Bologna, però, è diventata un «tagliere a cielo aperto» e oggi, con la scusa delle riaperture, il dehors impazza. Torneranno anche i turisti, attirati dalla «cultura». Invece di imparare da altre realtà europee, si è lasciato che la città venisse data in affitto su Airbnb, lasciando che la «gentrificazione» espellesse gli studenti. Poi, certo, si sono desiderati i portici «patrimonio dell’umanità» ed è giusto, forse, come dice il buon Danilo Masotti, che Bologna resti, per gli stranieri, nient’altro che una città «between Florence and Venice».

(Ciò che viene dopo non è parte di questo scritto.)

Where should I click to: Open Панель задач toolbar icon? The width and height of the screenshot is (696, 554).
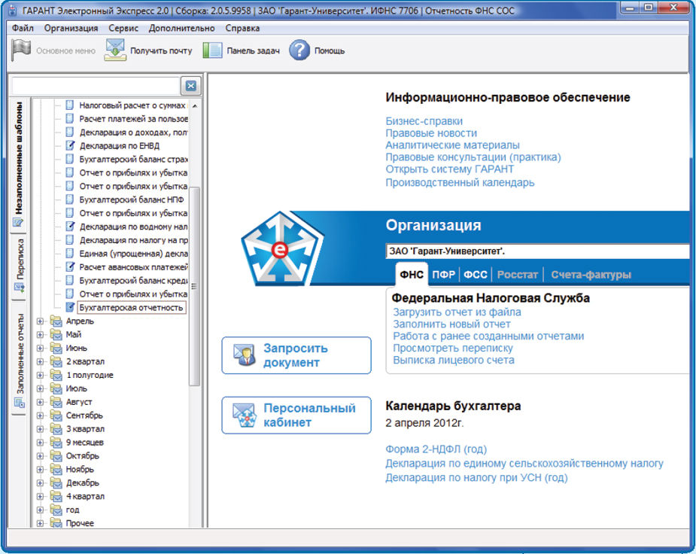pos(213,50)
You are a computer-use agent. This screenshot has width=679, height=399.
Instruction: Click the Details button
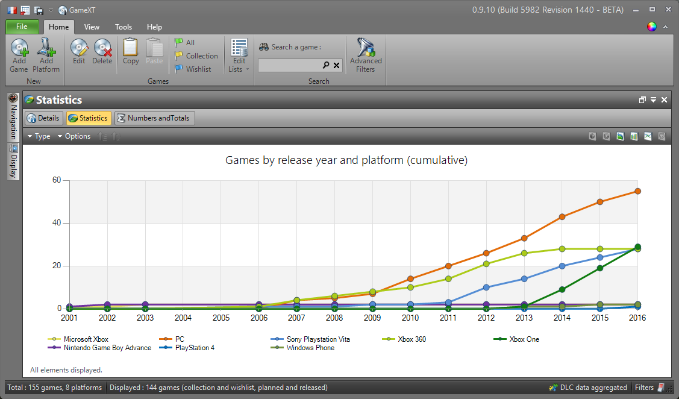pyautogui.click(x=43, y=118)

Il fatto è che Bologna, lo smalto, lo ha perso da molto tempo. Aveva una scuola musicale, una scuola di cinema, una artistica, una sua vita culturale e intellettuale. Oggi, di queste, in Comune non se ne ha traccia, si vive di «vetrine». Perché c’è stata una classe di governo che non vi si è più rapportata.

Dopo la debacle del 1999, con Silvia Bartolini mandata nell’arena, il Pd di allora (il suo ceto dirigente) non ha saputo proporre niente di meglio che lo sceriffo venuto da lontano (e rimastovi), il Delbono che è subito inciampato, lasciando che in città arrivasse un commissario prefettizio a cui, addirittura, il Pd non ha saputo far di meglio che chiedere di candidarsi, tanto erano pronti i suoi dirigenti (e il povero Cevenini messo da parte).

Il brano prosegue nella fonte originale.